EXERCISE — Could you print, exactly and without pictures, only the lines from the one with "Viewport: 1325px width, 646px" through the end of the records below?

● ● ● ●

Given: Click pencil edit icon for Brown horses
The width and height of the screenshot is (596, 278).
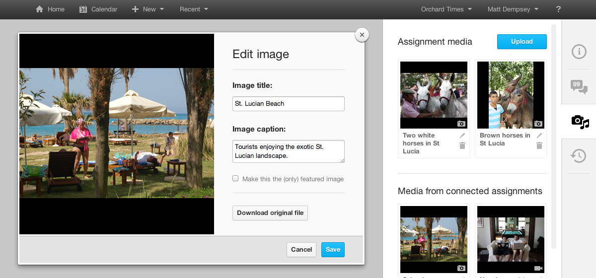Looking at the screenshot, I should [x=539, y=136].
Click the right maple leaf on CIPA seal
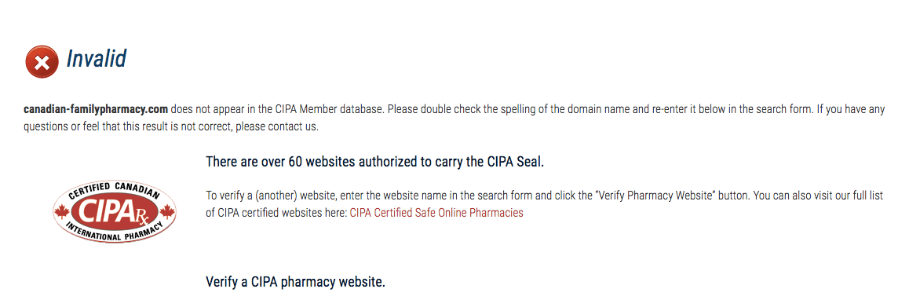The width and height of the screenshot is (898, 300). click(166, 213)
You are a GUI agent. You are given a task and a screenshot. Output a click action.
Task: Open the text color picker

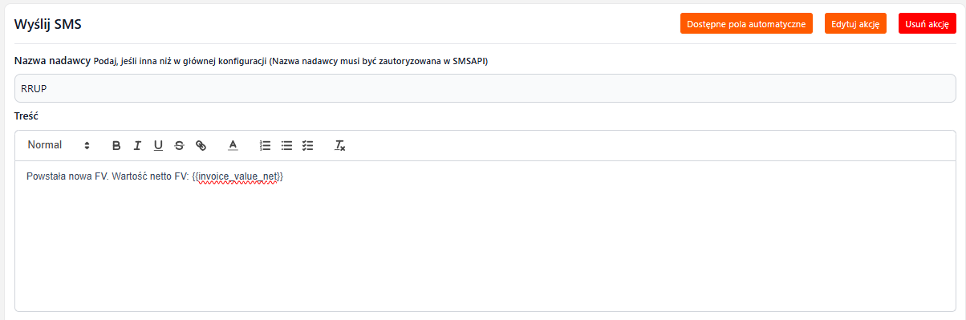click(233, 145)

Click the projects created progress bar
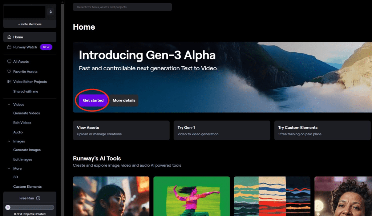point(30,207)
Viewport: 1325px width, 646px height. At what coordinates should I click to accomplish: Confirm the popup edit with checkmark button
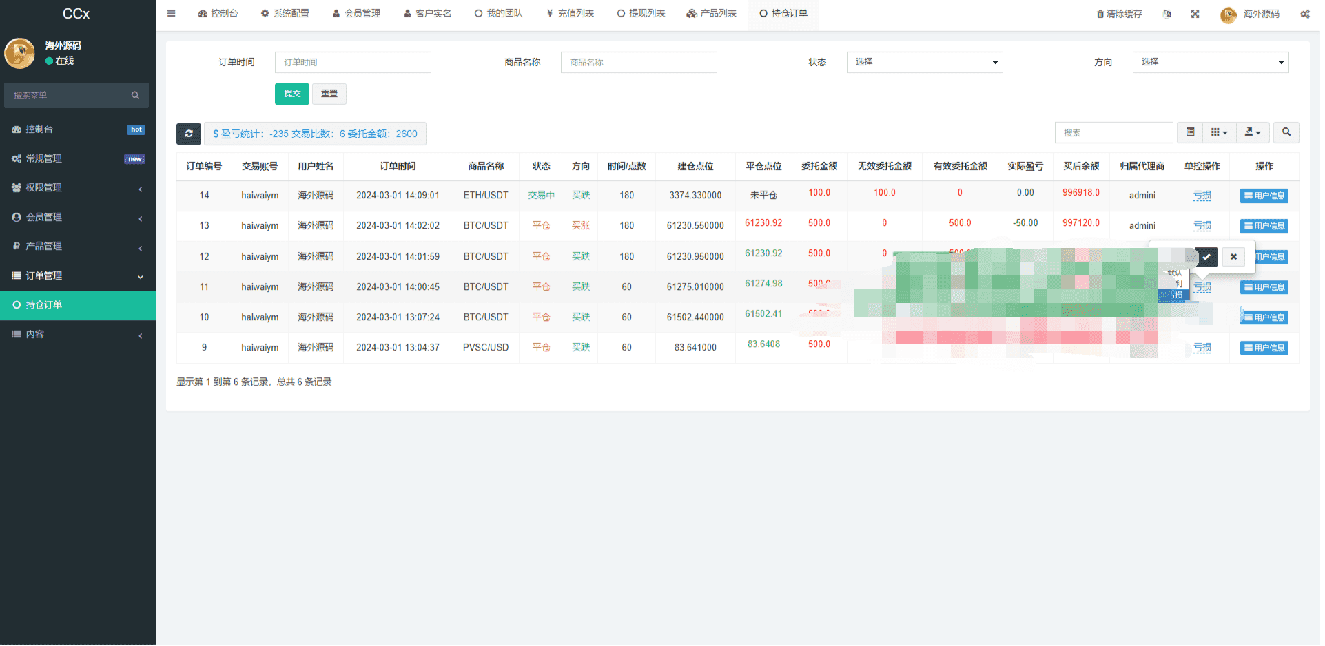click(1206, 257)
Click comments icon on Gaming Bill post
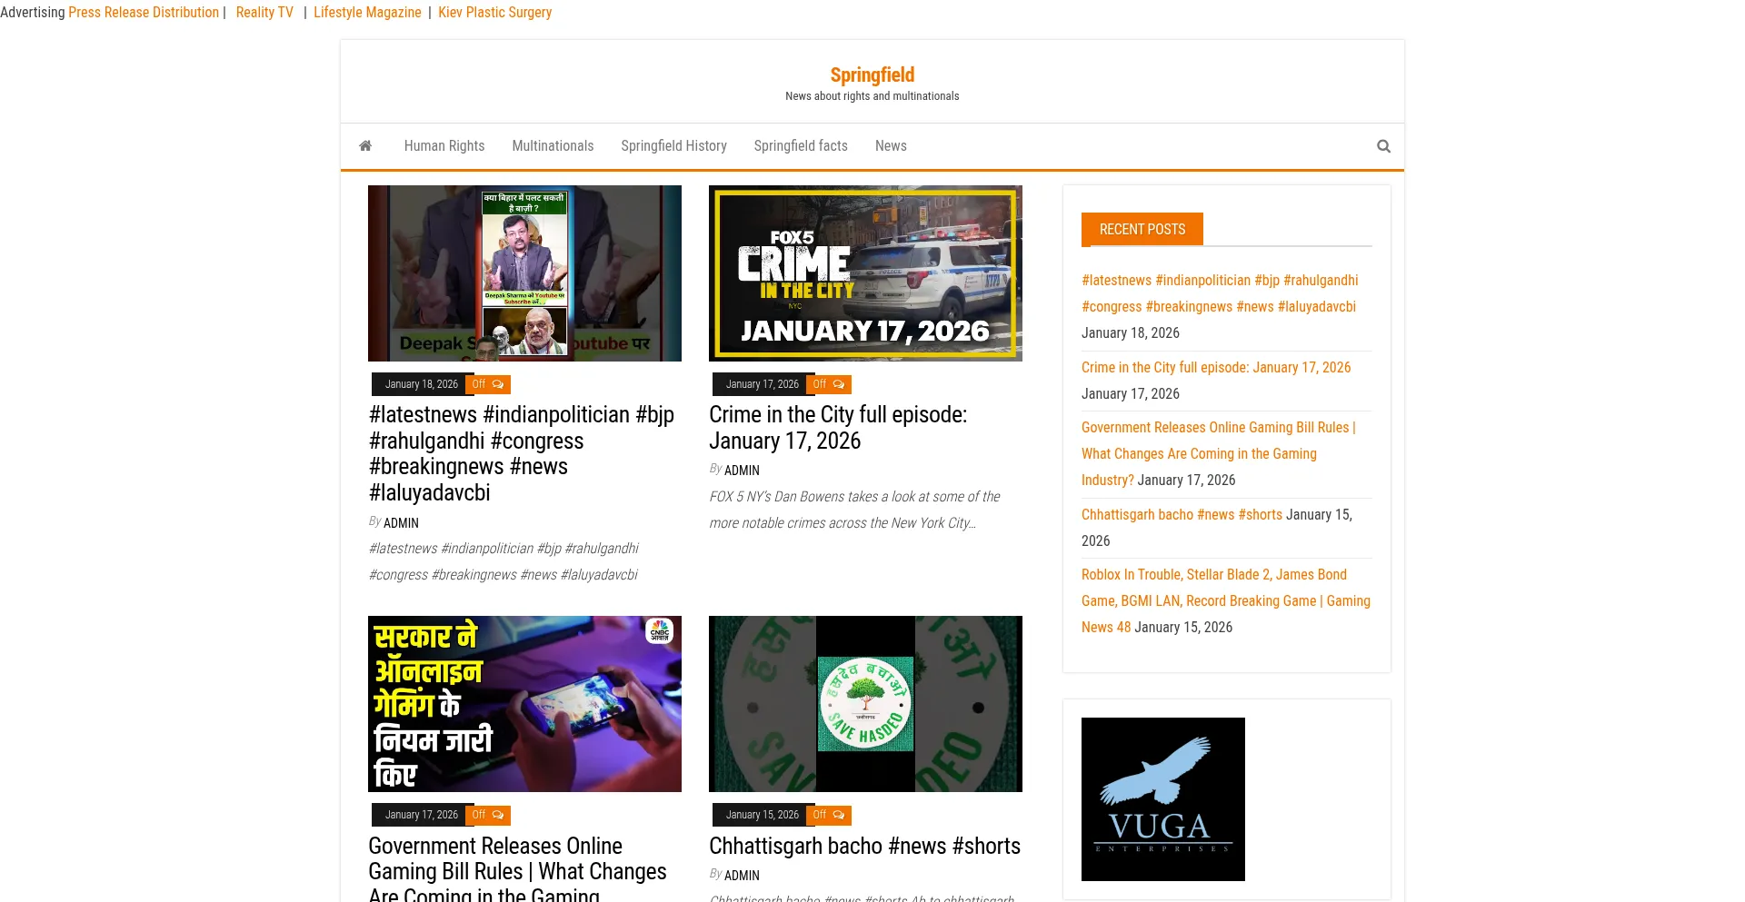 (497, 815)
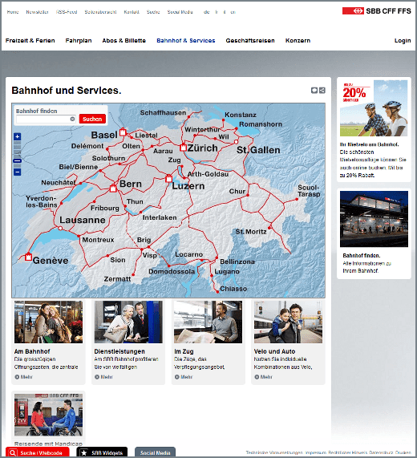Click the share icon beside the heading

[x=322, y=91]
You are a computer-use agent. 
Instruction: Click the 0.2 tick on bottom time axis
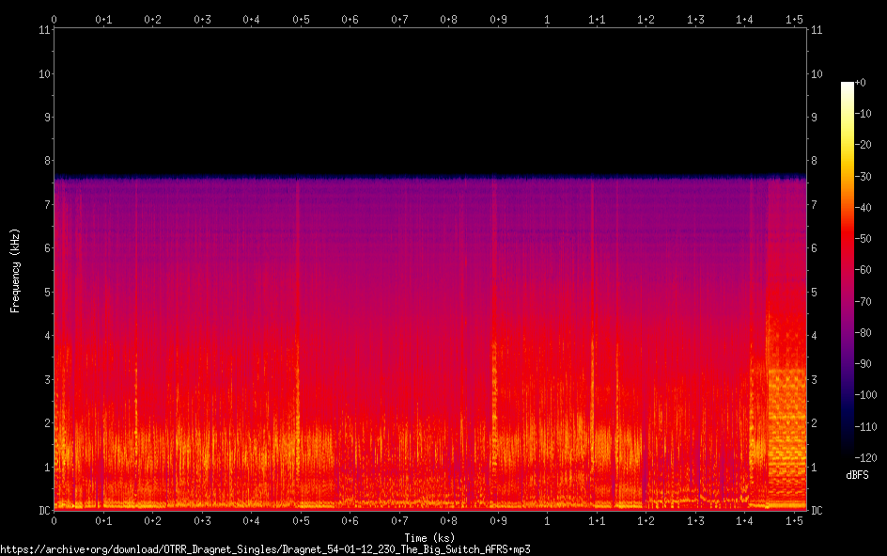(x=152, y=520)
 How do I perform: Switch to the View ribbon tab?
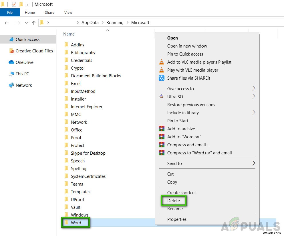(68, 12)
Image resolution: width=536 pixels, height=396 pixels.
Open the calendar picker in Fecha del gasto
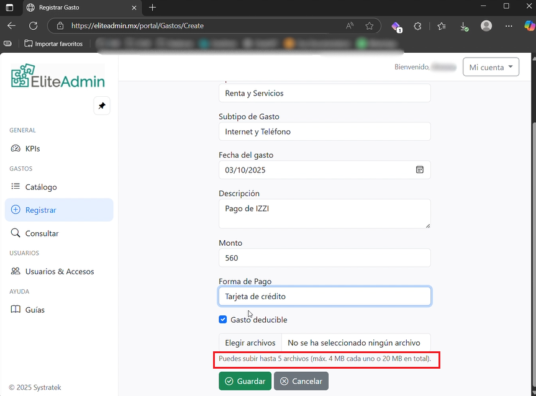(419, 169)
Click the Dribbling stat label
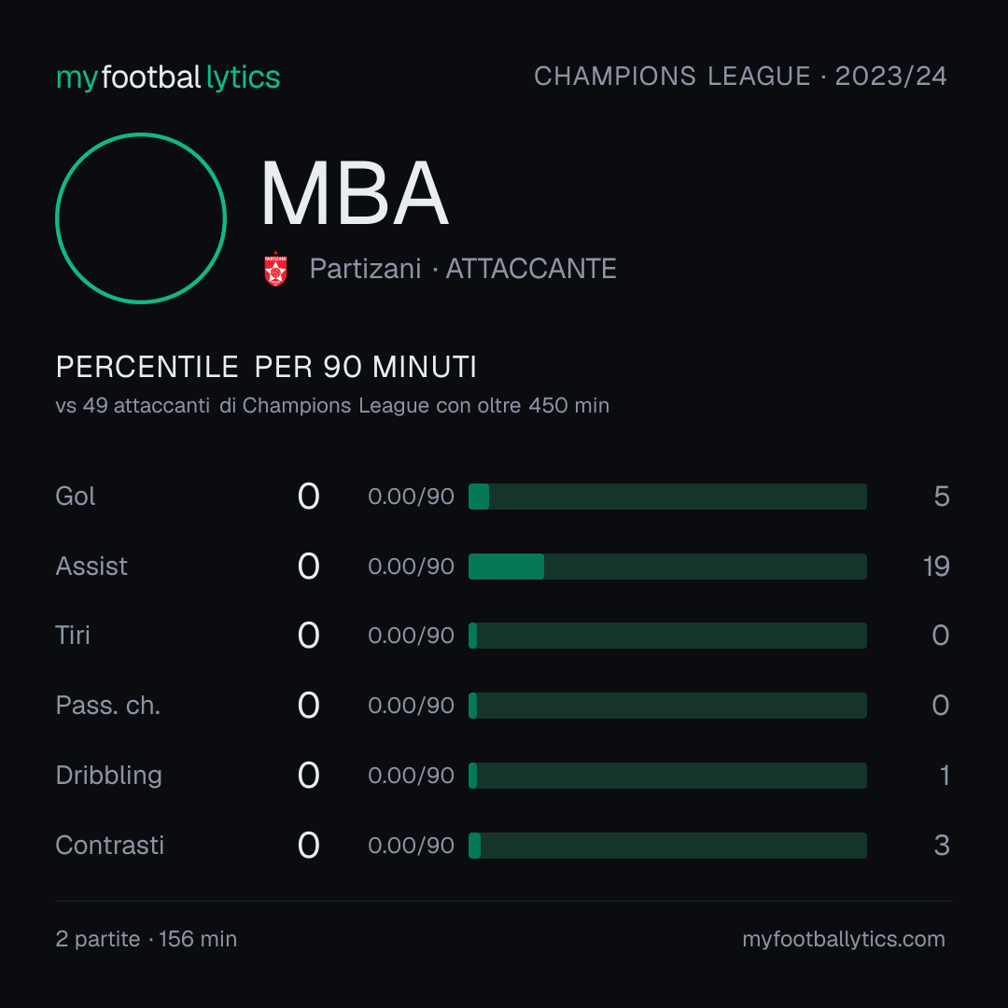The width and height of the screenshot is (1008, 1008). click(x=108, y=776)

● ● ● ●

OUTPUT —
Viewport: 1325px width, 646px height. At what coordinates should I click to accomplish: Confirm the popup edit with checkmark button
click(1206, 257)
Click comments icon on Gaming Bill post
 (497, 815)
Click the share icon beside the heading

[x=322, y=91]
You are a computer-use agent. 
Instruction: Click the 0.2 tick on bottom time axis
(x=152, y=520)
 How do I perform: Switch to the View ribbon tab?
(68, 12)
Image resolution: width=536 pixels, height=396 pixels.
Open the calendar picker in Fecha del gasto
(419, 169)
Click the Dribbling stat label
The width and height of the screenshot is (1008, 1008). click(x=108, y=776)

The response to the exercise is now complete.